Mejda se réveille vers 4 heures du matin ; c’est l’heure où je dois avoir terminé mon travail. Alors, nous reprenons la voiture et rentrons à son appartement. Souvent, je m’endors sur la banquette arrière. Quand nous arrivons, j’ai enfin le droit d’aller me coucher, de 5 à 7 heures. Pas plus, car le vendredi, je travaille chez d’autres personnes. Ce sont les voisins de Mejda, M. et Mme Benhima. Ils habitent l’étage en dessous. Comme chez Marguerite, je dois récurer l’appartement en une journée et faire la lessive et le repassage. Même s’il n’y a qu’un étage à descendre, je n’ai pas le droit d’y aller seule et Mejda m’y accompagne, m’enferme et revient me chercher. Peut-être a-t-elle peur que j’essaie de me sauver ? Pourtant, je ne sais vraiment pas où j’irais…
Les Benhima, je ne les vois jamais ou presque. Ils travaillent tous les deux et je les croise parfois lorsqu’ils rentrent du bureau. Ils doivent bien connaître Mejda puisqu’ils lui ont confié un double des clefs de leur appartement. Et une fois par mois, ils lui remettent l’argent que j’ai gagné.
Le vendredi soir, dès que j’ai terminé chez les Benhima, retour dans les bureaux pour une nouvelle nuit de labeur.

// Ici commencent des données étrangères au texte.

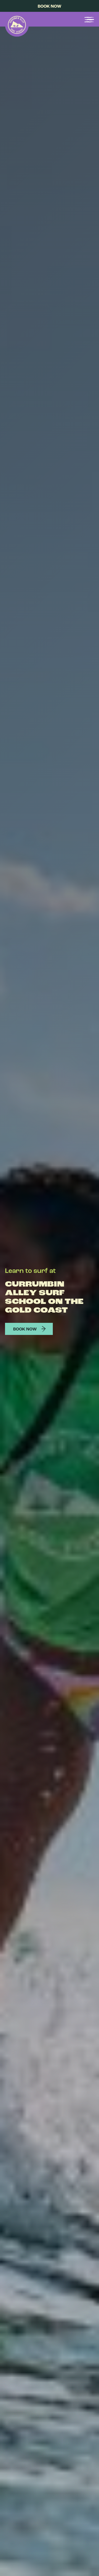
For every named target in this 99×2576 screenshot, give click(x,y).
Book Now (49, 6)
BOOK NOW (25, 1329)
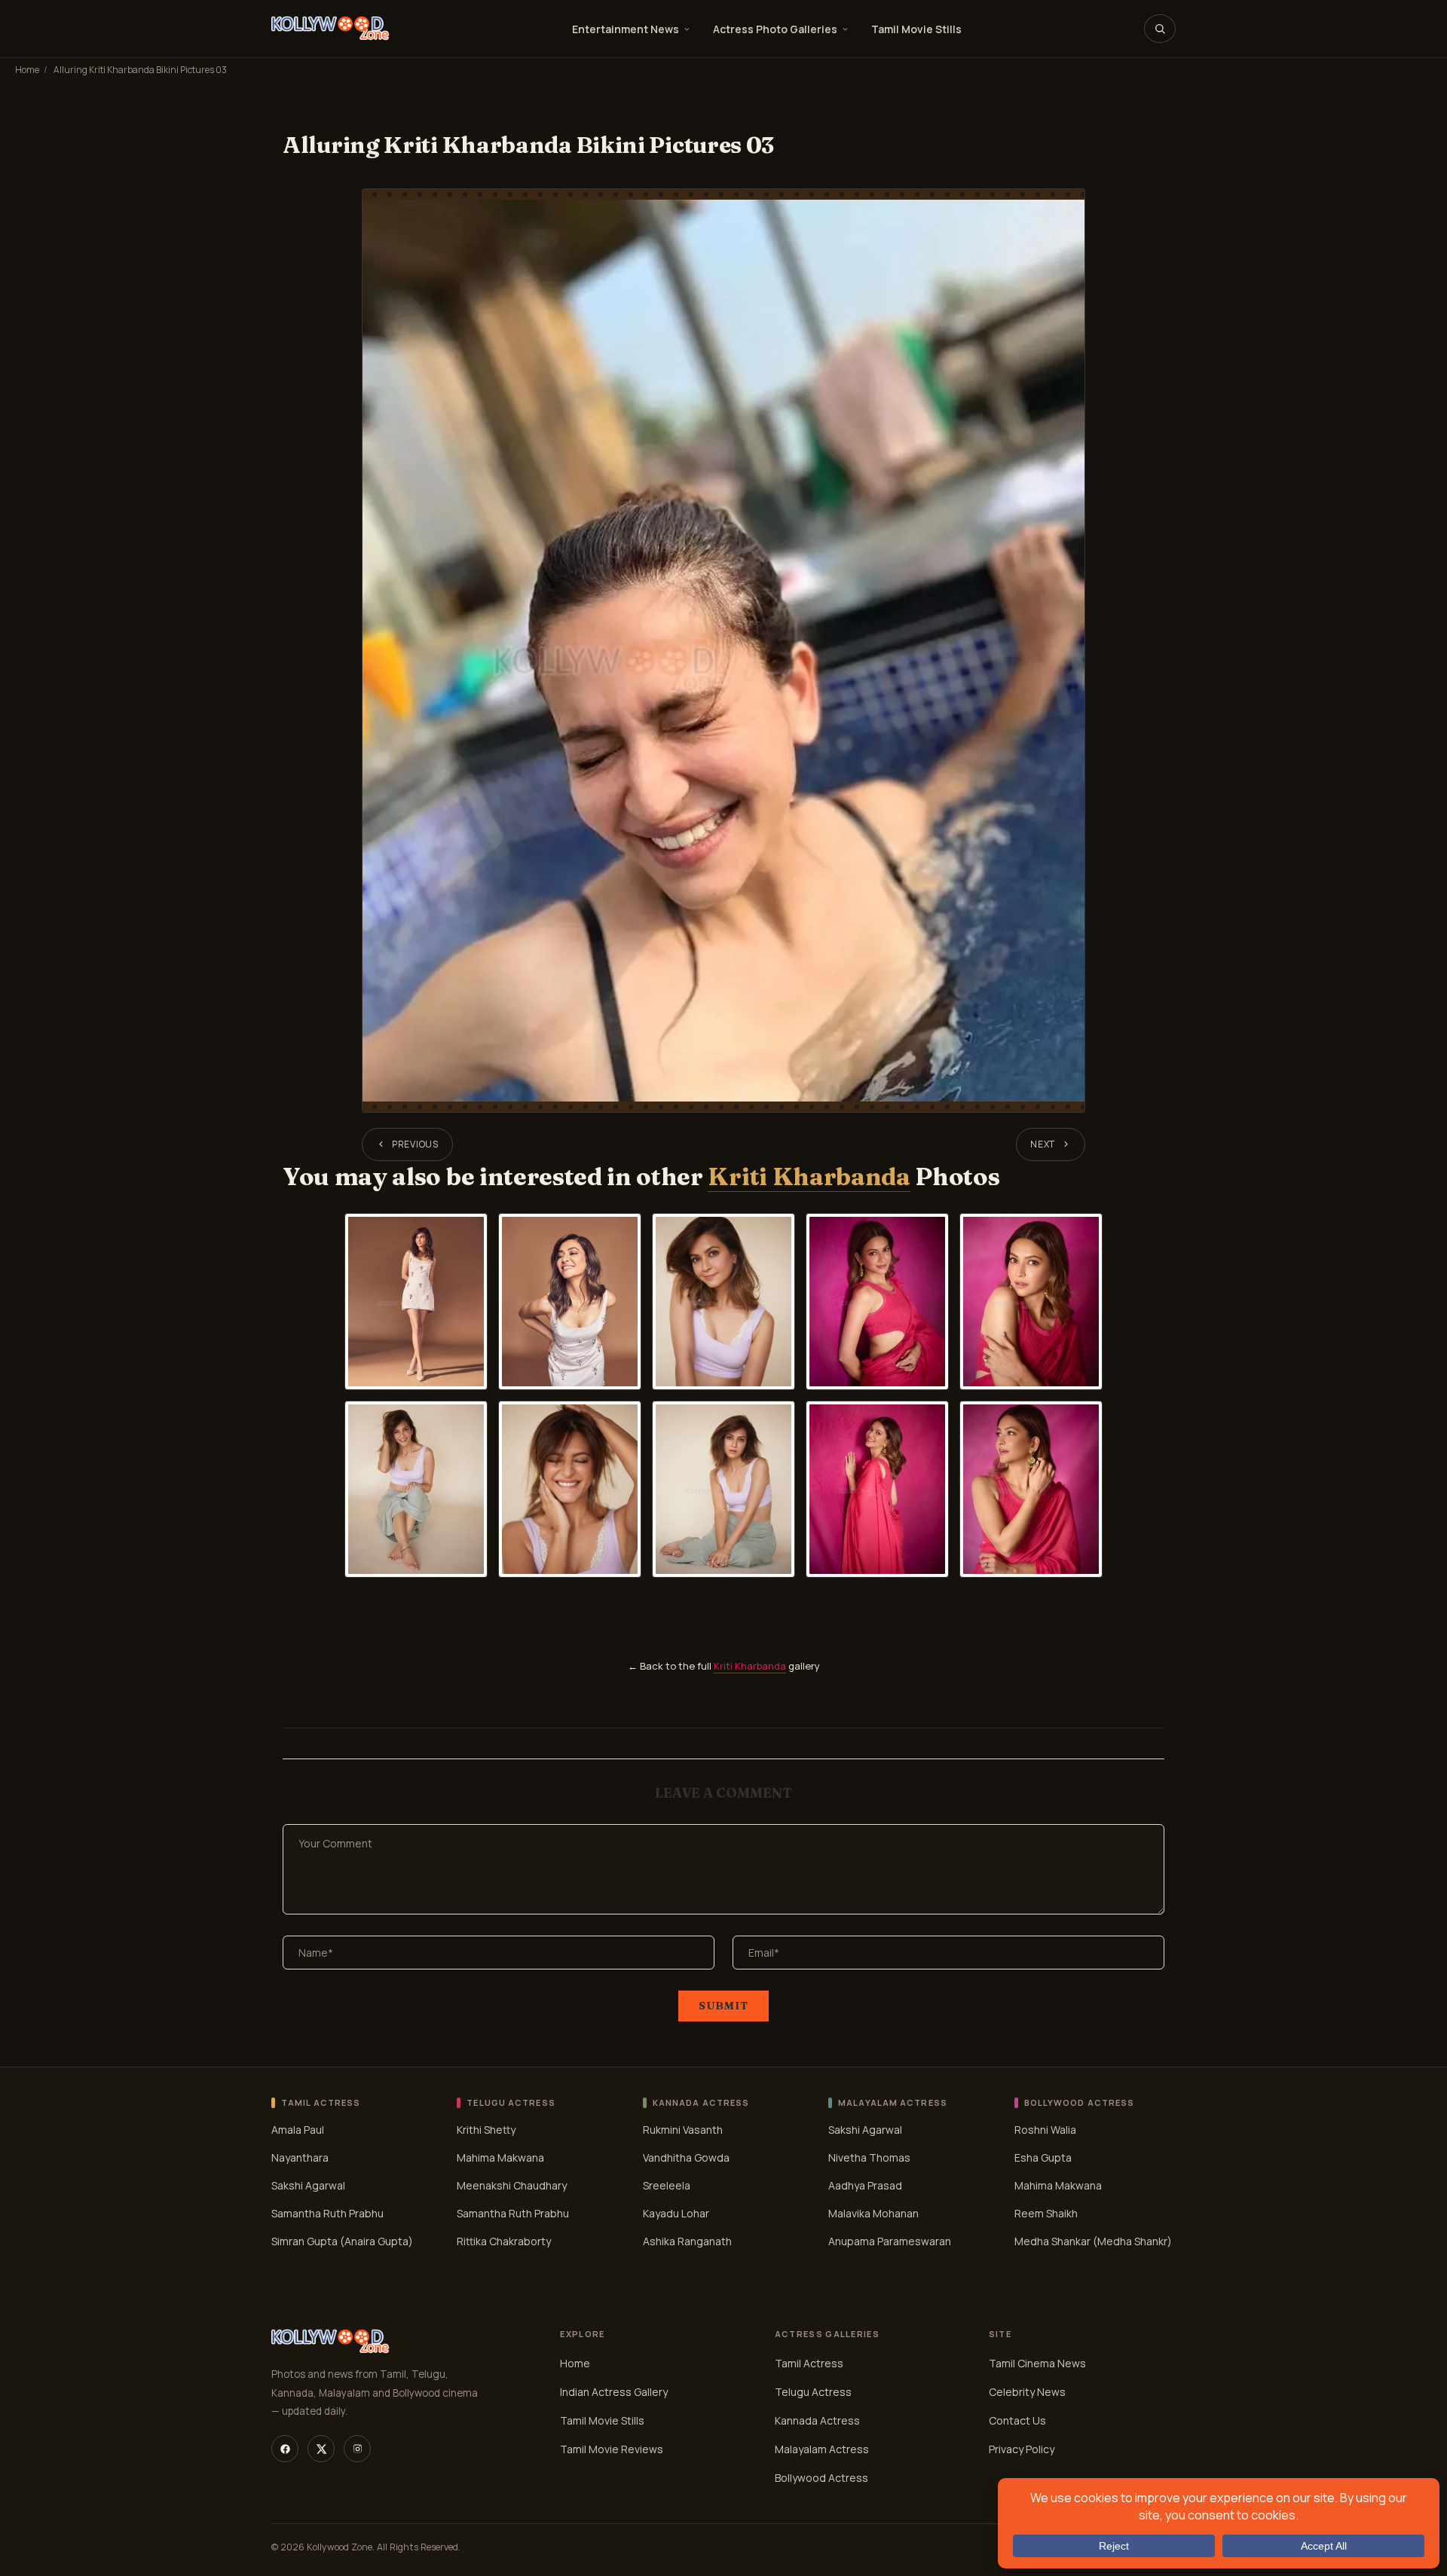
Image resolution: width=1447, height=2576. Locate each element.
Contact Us (1017, 2420)
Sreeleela (666, 2184)
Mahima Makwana (500, 2157)
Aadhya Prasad (865, 2184)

Le week-end, je reste chez Mejda pour m’occuper de son appartement. Moi qui pensais avoir moins de travail que chez les Charandon… je me suis bien trompée !
J’ai calculé que je fais gagner à Mejda cent euros par semaine, sans compter ce qu’elle empoche à l’entreprise chaque vendredi soir. Je crois que c’est beaucoup d’argent, pourtant elle ne cesse de répéter que je lui coûte plus cher que ce que je lui rapporte.
J’ai beau chercher, je ne vois pas ce que je peux lui coûter. Chez elle, je mange encore moins que chez les Charandon, la faim me tenaille à longueur de temps. Le soir, c’est une pomme ou une banane. Le matin, un morceau de pain avec de la chicorée. Heureusement, j’arrive parfois à piquer des trucs dans le frigo sans qu’elle s’en aperçoive. Un morceau de fromage, une tomate ou un yaourt.
Ça fait deux mois que je suis ici et je me sens épuisée. Mon dos et mes épaules sont perclus de douleurs qui ne me quittent jamais ou presque. Souvent aussi, j’ai mal aux pieds. Une seule fois, je me suis plainte à Mejda en lui disant qu’elle me demandait trop de travail et que je ne dormais pas assez. Elle s’est levée de son canapé sans rien dire, est allée chercher quelque chose dans un placard. Elle est revenue avec une sorte de fouet muni de lanières en cuir et m’a déshabillée complètement avant de me frapper pendant de longues minutes, sur le dos, les jambes, les bras et même le ventre. Puis elle m’a poussée dehors, a jeté mes vêtements à côté de moi. J’ai passé la nuit sur le balcon, sans ma couverture.